# Thread: Expressing a equation in polar coordinates.

1. ## Expressing a equation in polar coordinates.

I have to express y = 6x^2 in this fashion. here is my work.

y = r sin(theta) = 6x^2

x = r cos(theta) -> x^2 = r^2*(cos(theta))^2

rsin(theta) = 6x^2

rsin(theta) = 6( r^2) (cos(theta))^2

divide both by r...

sin(theta) = 6r (cos(theta))^2

divided the (cos(theta))^2 and the 6 to leave r alone...

(tan(theta)sec(theta))/6 = r

This is the part where i got lost, how do you find theta in this situation?

2. You already seem to have your answer: namely that the function $y=6x^2$ in polar form is $r=\frac{1}{6}\tan\theta\sec\theta$.

3. Originally Posted by driver327
I have to express y = 6x^2 in this fashion. here is my work.

y = r sin(theta) = 6x^2

x = r cos(theta) -> x^2 = r^2*(cos(theta))^2

rsin(theta) = 6x^2

rsin(theta) = 6( r^2) (cos(theta))^2

divide both by r...

sin(theta) = 6r (cos(theta))^2

divided the (cos(theta))^2 and the 6 to leave r alone...

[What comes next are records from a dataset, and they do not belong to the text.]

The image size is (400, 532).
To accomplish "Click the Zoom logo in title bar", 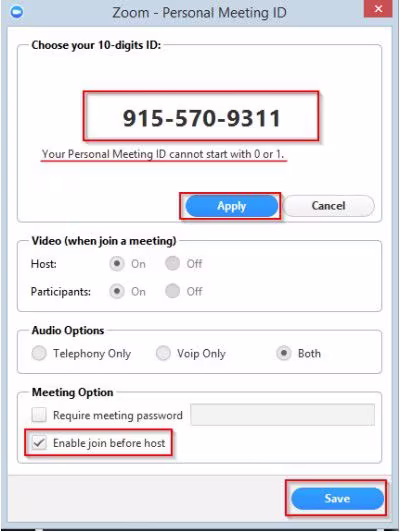I will point(17,12).
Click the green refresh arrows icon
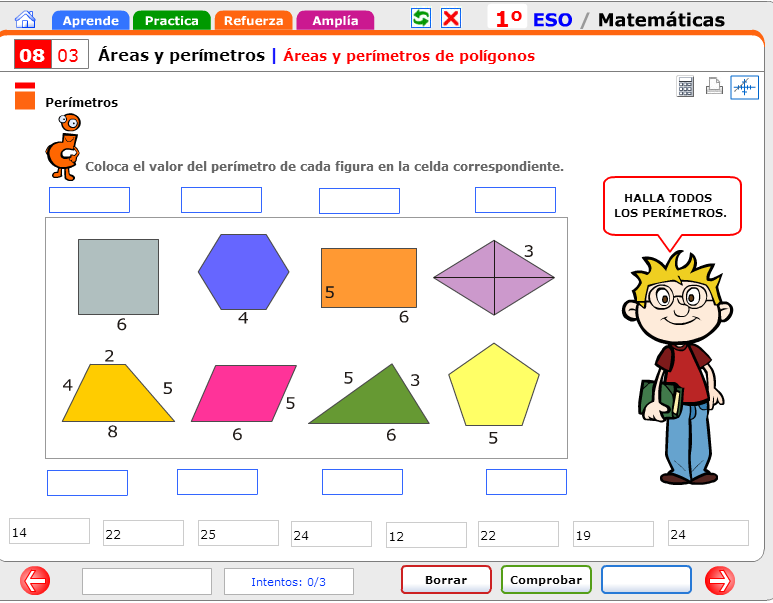 coord(421,18)
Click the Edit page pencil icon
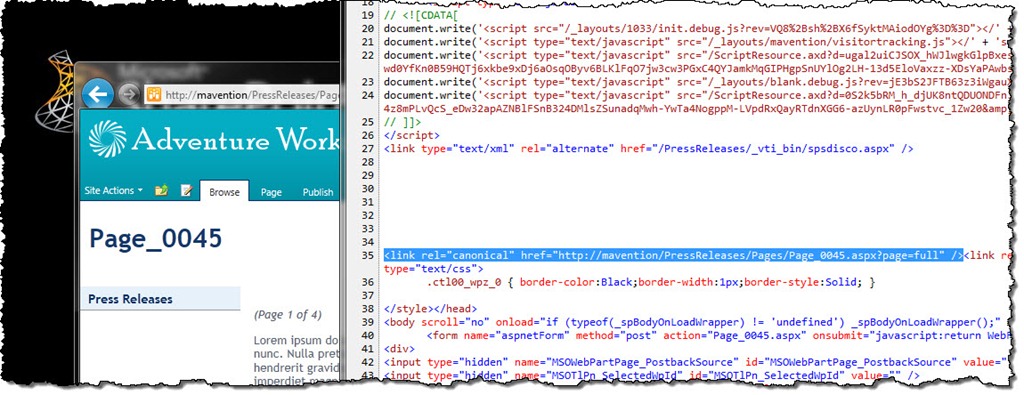Image resolution: width=1024 pixels, height=395 pixels. click(187, 191)
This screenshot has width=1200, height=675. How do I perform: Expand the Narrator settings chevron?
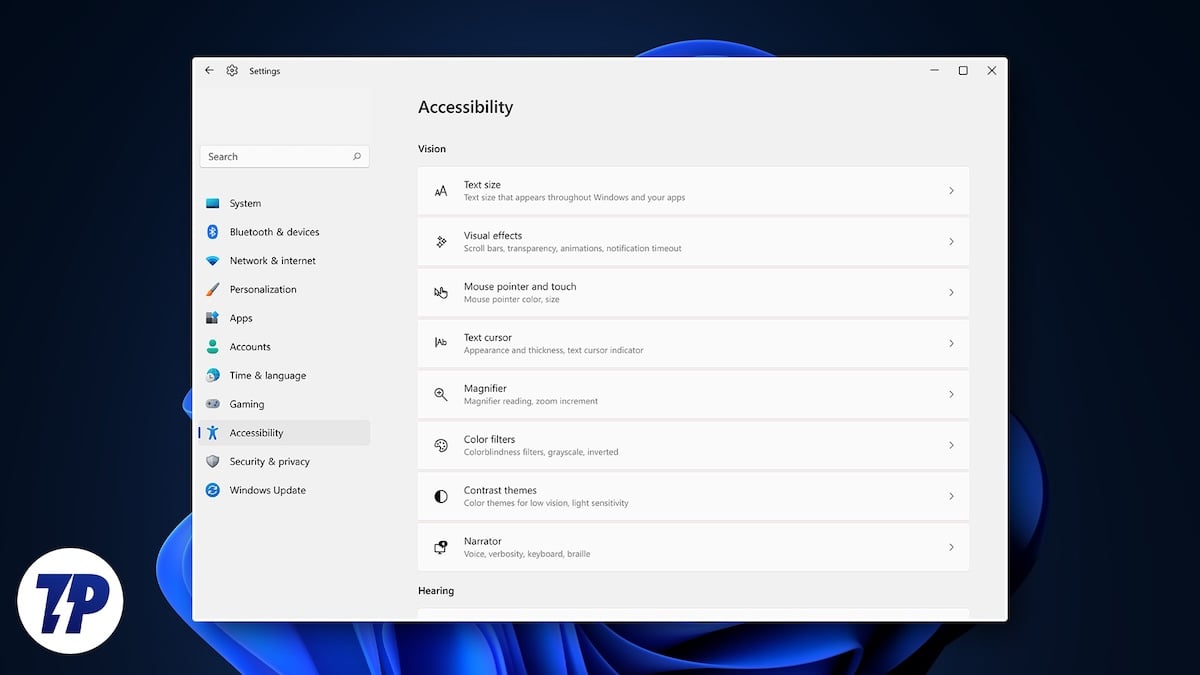click(x=951, y=547)
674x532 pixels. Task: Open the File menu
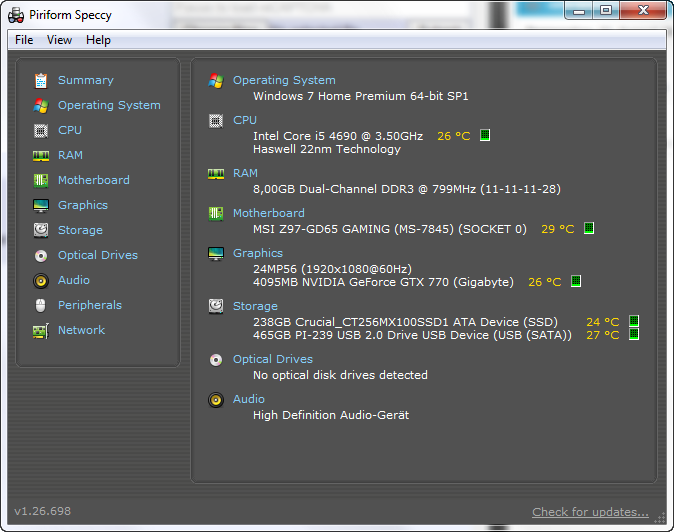[24, 40]
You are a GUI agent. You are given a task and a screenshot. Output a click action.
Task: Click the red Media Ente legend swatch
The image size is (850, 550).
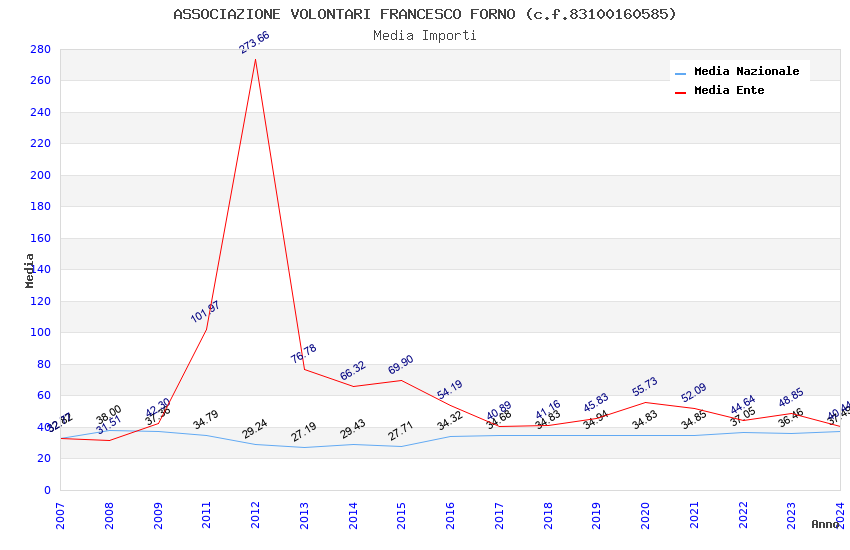(680, 92)

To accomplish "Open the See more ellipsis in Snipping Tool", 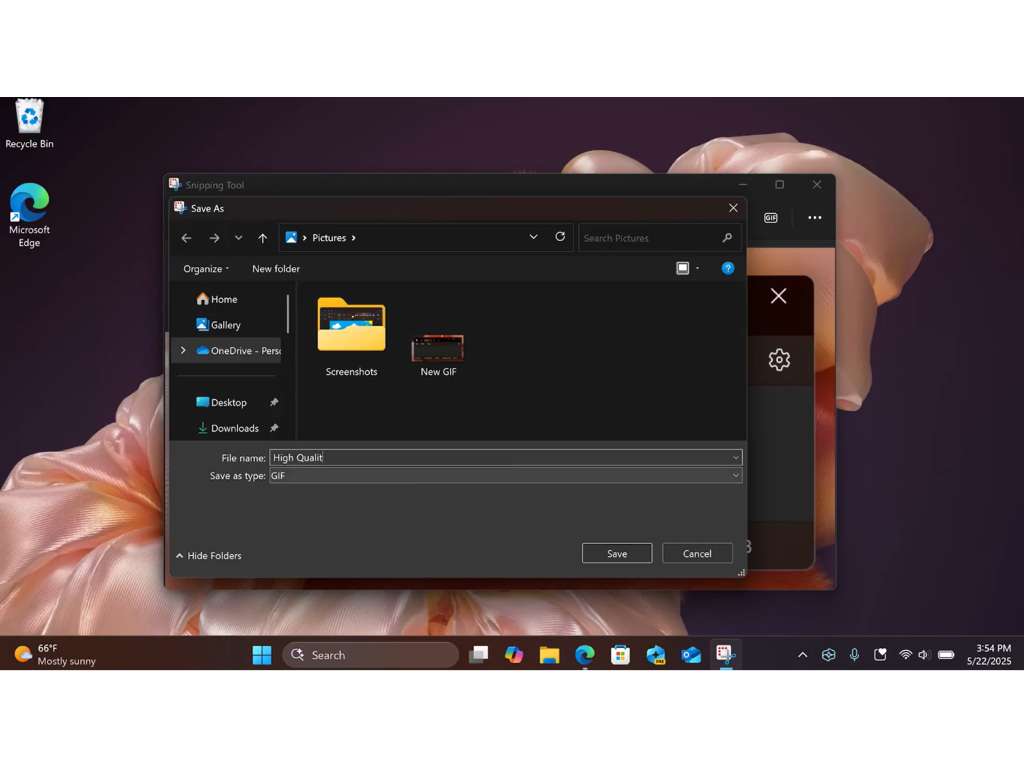I will point(815,217).
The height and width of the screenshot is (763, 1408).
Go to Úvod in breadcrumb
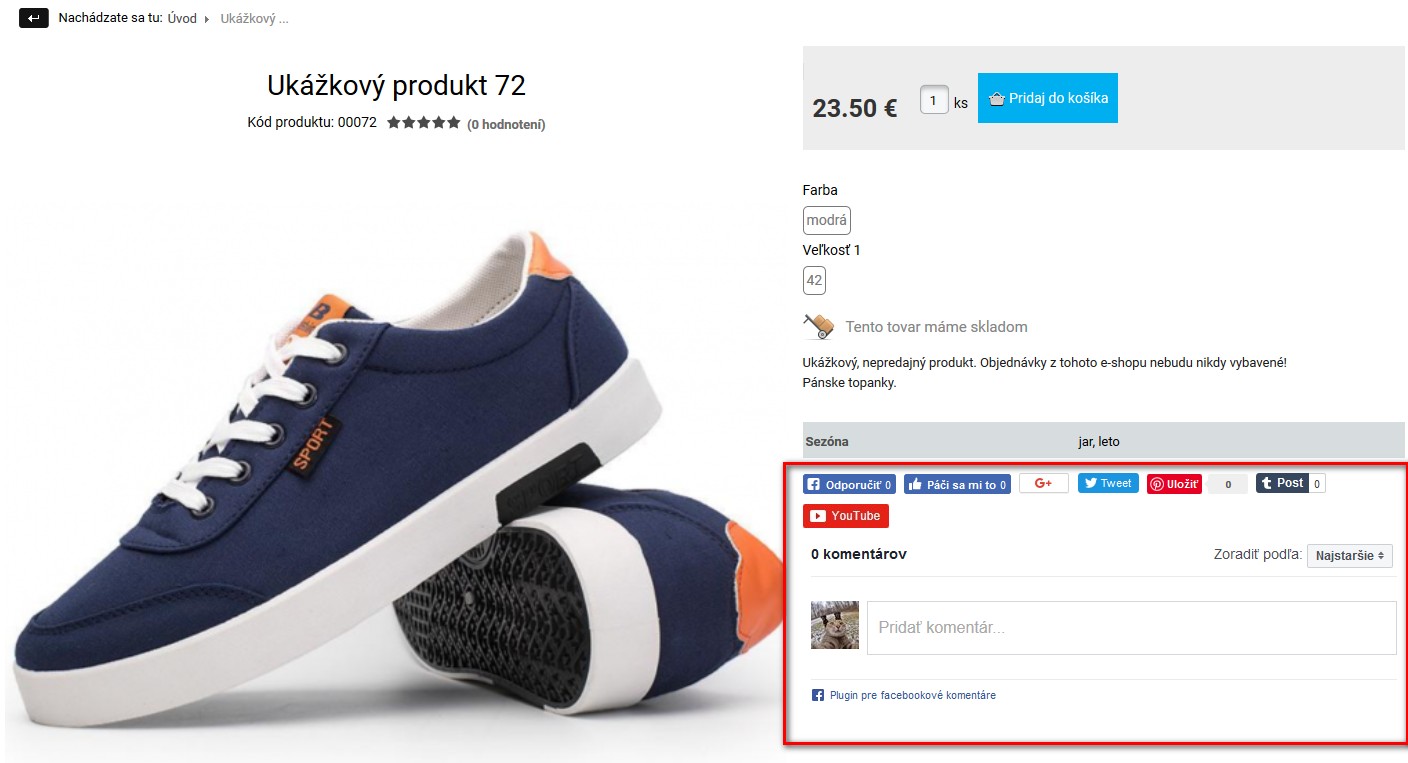(182, 19)
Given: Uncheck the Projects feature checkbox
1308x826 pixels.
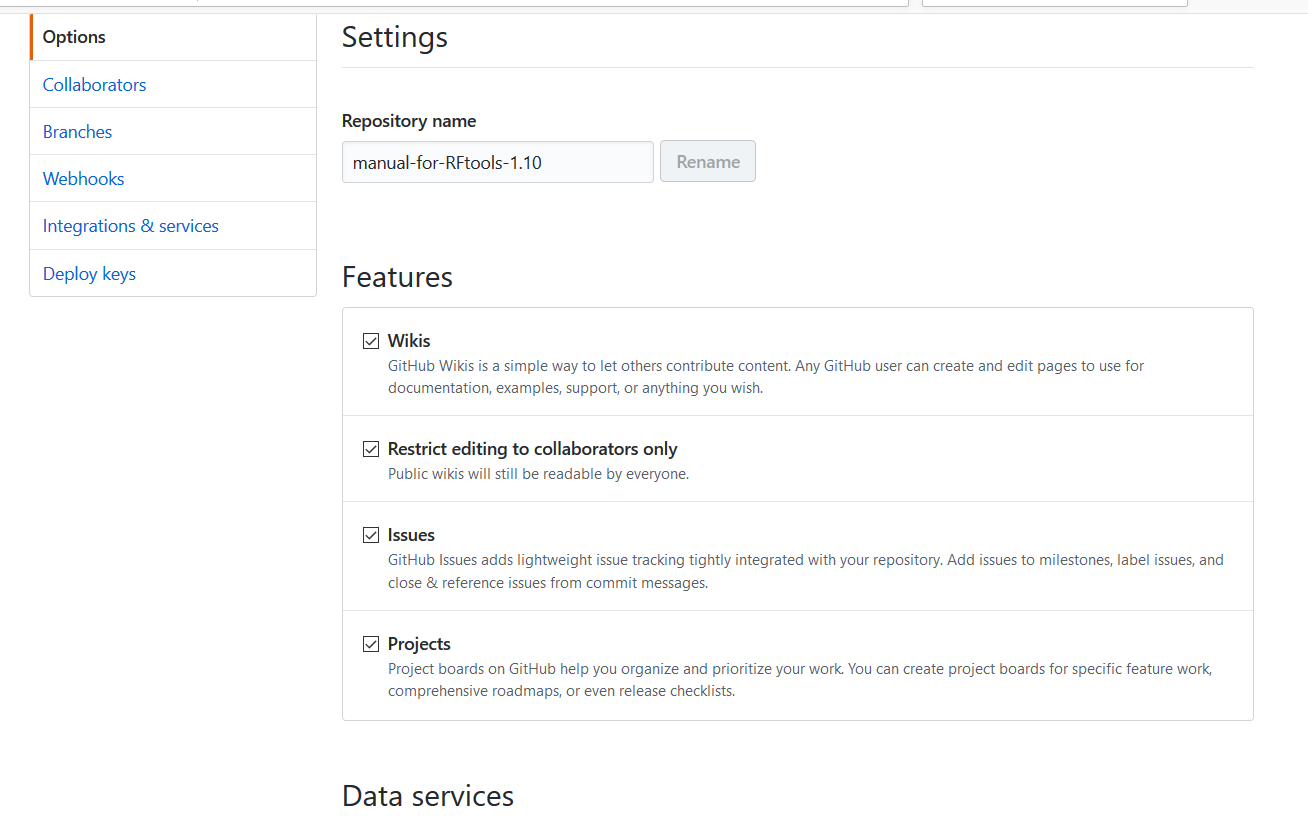Looking at the screenshot, I should tap(371, 644).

(tan(theta)sec(theta))/6 = r

This is the part where i got lost, how do you find theta in this situation?
That would be difficult, but why do you ask? The problem, you said, was to change the formula to polar coordinates and, as Tikoloshe says, you have done that.

4. Ok, i will keep it as is. I just assumed that if I had to find r, I had to find theta as well. thank you both!